* PASSAGE TO READ:

-=-=-

I'm leaning towards making SSHManager do it in assure_initialized

Eh after hooking up this latest approach to ReproMan, I'm not sure I made the right decision (I should have tested earlier). I was hoping that using assure_initialized would mean that the config reading would be delayed until datalad.ssh_managers first get_connection call (the only other spot where SSHManager calls assure_initialized is _socket_dir). But GitRepo.__init__() also calls assure_initialized. This means that if any external python callers want to set the environment variable to override this, they need to do it before an GitRepo initialization/use (e.g., using Dataset.id), not just before anything that might call get_connection.

So the options I see are

Call config.reload(force=True) for each get_connection() call. That's the expense that the above approach was trying to avoid, but I'm not sure how bad it is in practice.
Go back to the first iteration of this PR and just check os.environ, dropping the common_cfg entry.
Do nothing. It doesn't seem that bad to say the python callers just need to set up the environment early, but depending on how the program is structured and the task, it might be difficult or impossible for it to set the environment variables before it initializes a GitRepo. And I don't believe there is currently an easy way for the caller to explicitly ask ssh_manager to refresh its info.

@yarikoptic, do you have a preference or see another, better option?

kyleam · 2019-02-15T21:34:18Z

Another option (currently my preference):

Adjust get_connection to look up the identity file with datalad.config.get (no .reload before). Document that if python callers have modified the config/environment after loading datalad and want to ensure that things are up to date, they should call datalad.config.reload(force=True).

yarikoptic · 2019-02-15T22:04:38Z

... if any external python callers want to set the environment variable...

-=-=-

* SOURCE DATA:
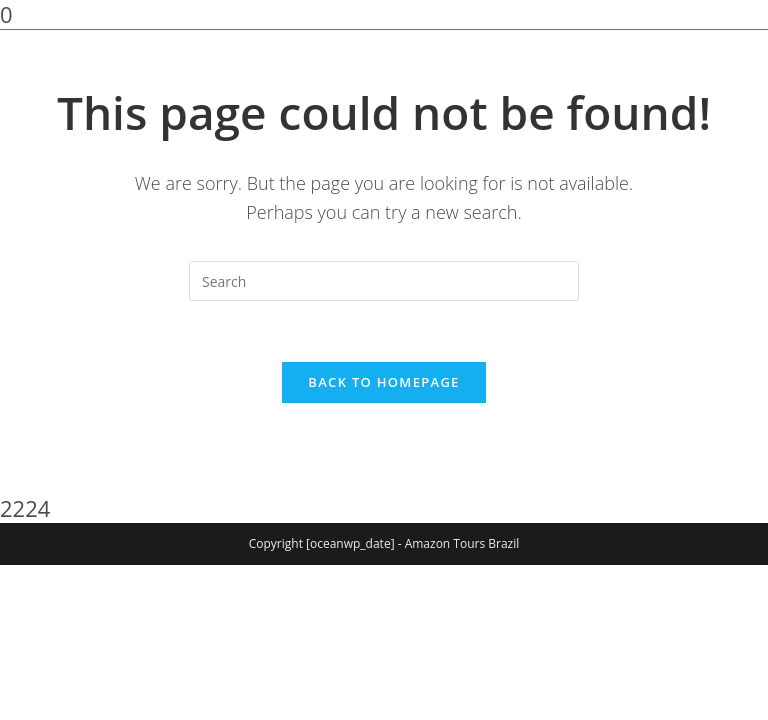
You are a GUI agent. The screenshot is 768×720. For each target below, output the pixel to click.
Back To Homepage (383, 382)
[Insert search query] (384, 281)
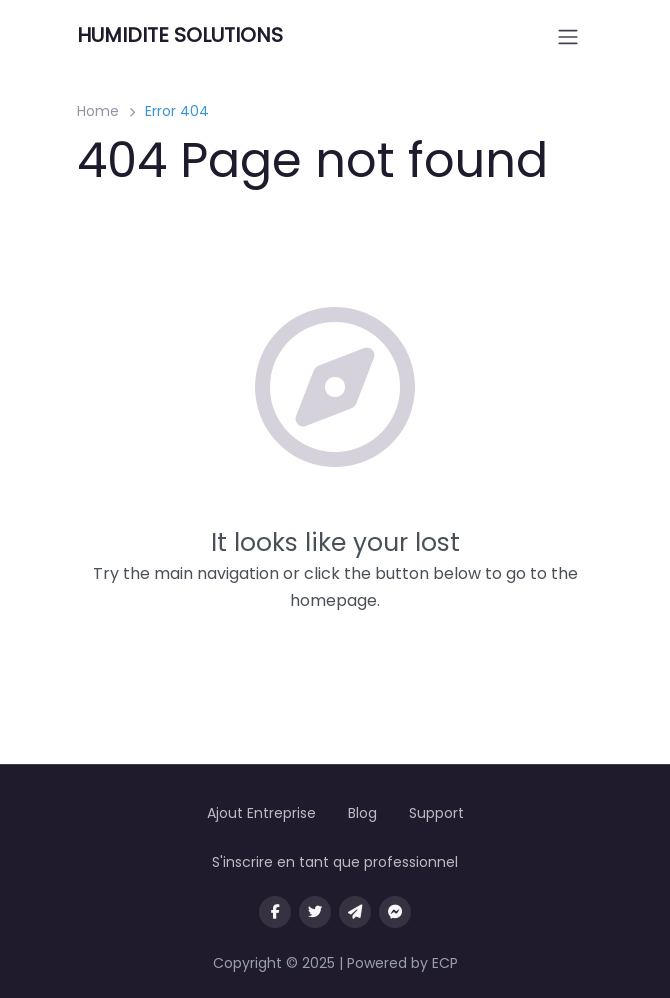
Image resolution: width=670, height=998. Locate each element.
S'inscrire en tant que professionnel (335, 862)
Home (98, 111)
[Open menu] (568, 37)
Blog (362, 813)
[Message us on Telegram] (355, 912)
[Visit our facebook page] (275, 912)
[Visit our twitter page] (315, 912)
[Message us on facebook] (395, 912)
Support (436, 813)
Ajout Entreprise (261, 813)
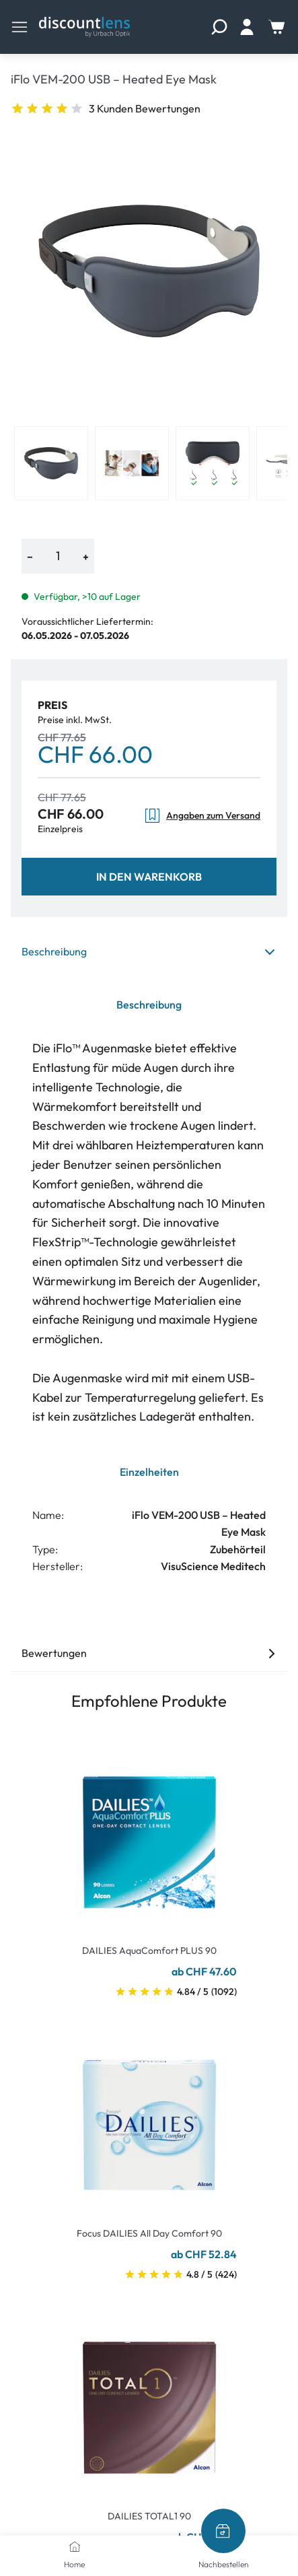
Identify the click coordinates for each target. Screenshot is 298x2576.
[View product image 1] (51, 463)
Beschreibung (149, 951)
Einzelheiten (149, 1472)
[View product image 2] (132, 463)
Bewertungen (149, 1653)
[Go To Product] (149, 1834)
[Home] (74, 2546)
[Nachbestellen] (223, 2531)
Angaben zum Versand (202, 815)
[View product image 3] (213, 463)
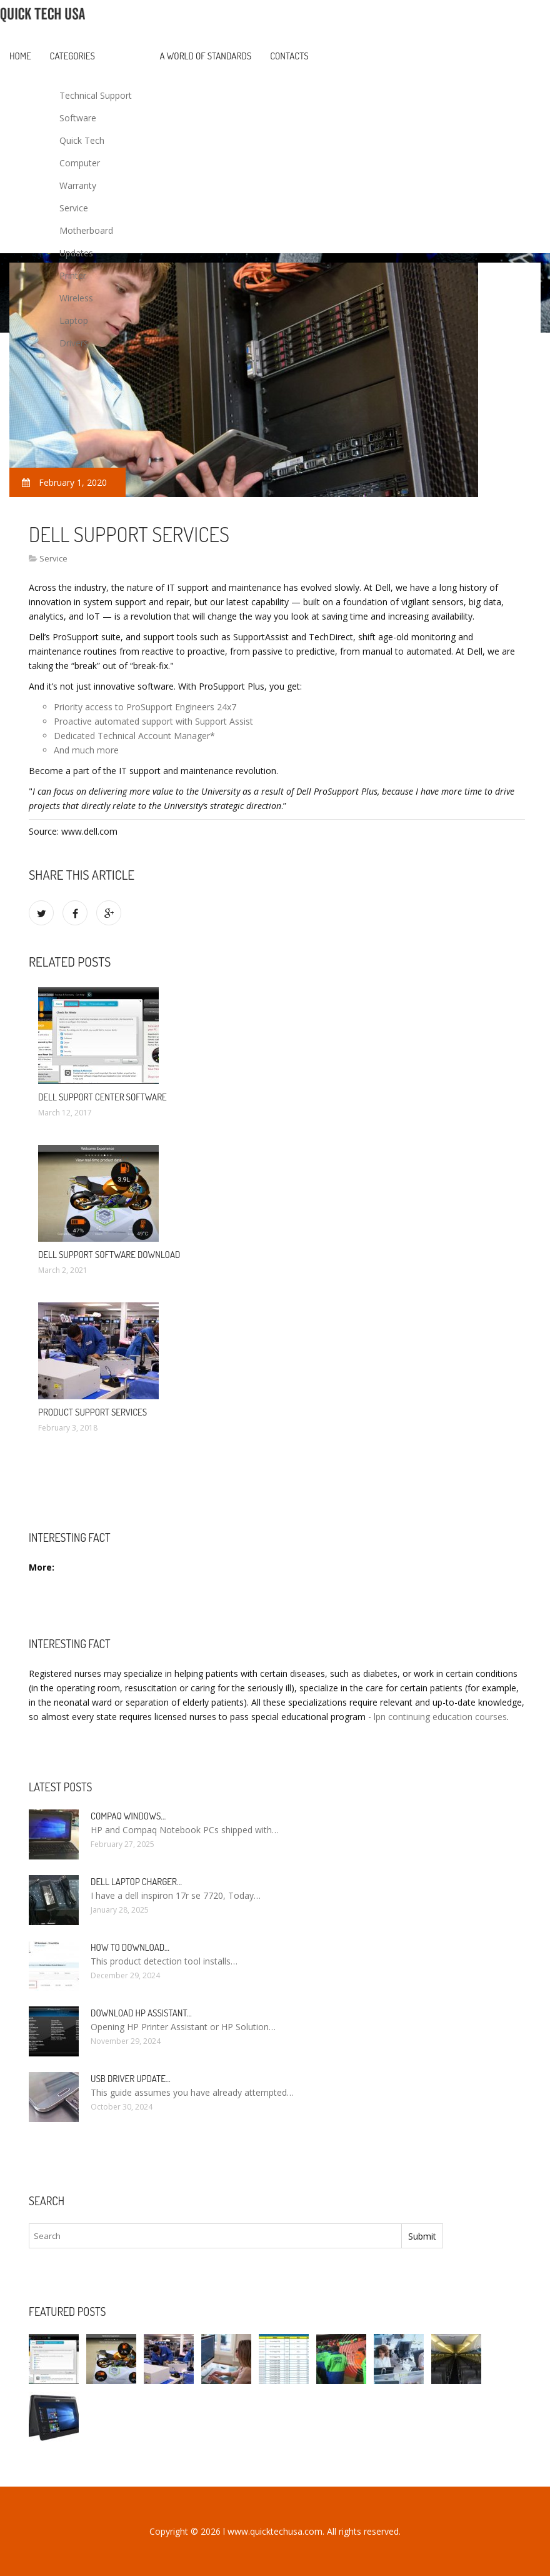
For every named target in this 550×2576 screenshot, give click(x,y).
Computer (79, 163)
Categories (72, 56)
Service (73, 208)
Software (77, 118)
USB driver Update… (131, 2079)
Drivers (73, 343)
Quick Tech (81, 140)
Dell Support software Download (109, 1254)
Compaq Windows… (128, 1816)
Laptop (73, 320)
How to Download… (130, 1947)
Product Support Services (92, 1412)
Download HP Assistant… (141, 2013)
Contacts (289, 56)
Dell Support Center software (102, 1097)
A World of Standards (206, 56)
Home (20, 56)
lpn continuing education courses (440, 1717)
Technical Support (95, 95)
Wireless (76, 298)
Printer (72, 275)
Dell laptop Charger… (136, 1882)
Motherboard (86, 230)
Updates (76, 253)
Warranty (77, 185)
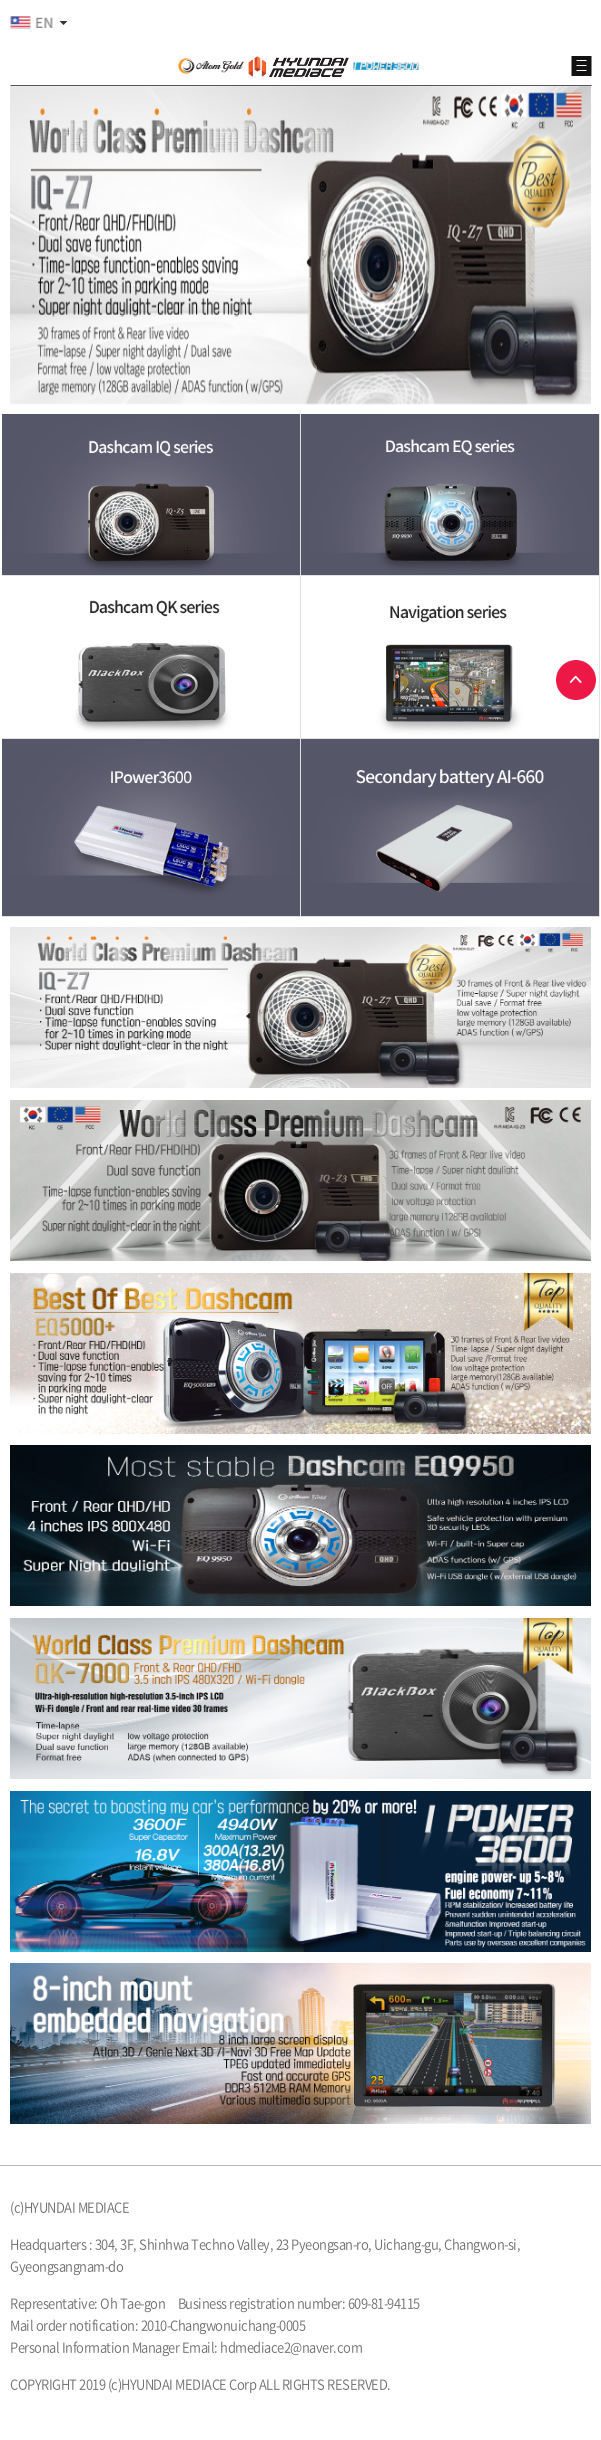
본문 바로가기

-=-=-

* INSTRUCTIONS:
**A.** In the thread about SSHManager, besides get_connection, what is the only other spot where SSHManager calls assure_initialized?
**B.** Put the lines of the listing, starting at its first line and stopping after the line that contains "Angaben zum Versand (202, 815)", into a JSON list of strings, one string per line, with blank lines and the pictures left out.

* EXERCISE RESPONSES:
**A.** _socket_dir

**B.**
[
  "You are a GUI agent. The screenshot is 768×720. For each target below, output the pixel to click.",
  "Back To Homepage (383, 382)",
  "[Insert search query] (384, 281)",
  "Image resolution: width=670, height=998. Locate each element.",
  "S'inscrire en tant que professionnel (335, 862)",
  "Home (98, 111)",
  "[Open menu] (568, 37)",
  "Blog (362, 813)",
  "[Message us on Telegram] (355, 912)",
  "[Visit our facebook page] (275, 912)",
  "[Visit our twitter page] (315, 912)",
  "[Message us on facebook] (395, 912)",
  "Support (436, 813)",
  "Ajout Entreprise (261, 813)",
  "Identify the click coordinates for each target. Screenshot is 298x2576.",
  "[View product image 1] (51, 463)",
  "Beschreibung (149, 951)",
  "Einzelheiten (149, 1472)",
  "[View product image 2] (132, 463)",
  "Bewertungen (149, 1653)",
  "[Go To Product] (149, 1834)",
  "[Home] (74, 2546)",
  "[Nachbestellen] (223, 2531)",
  "Angaben zum Versand (202, 815)"
]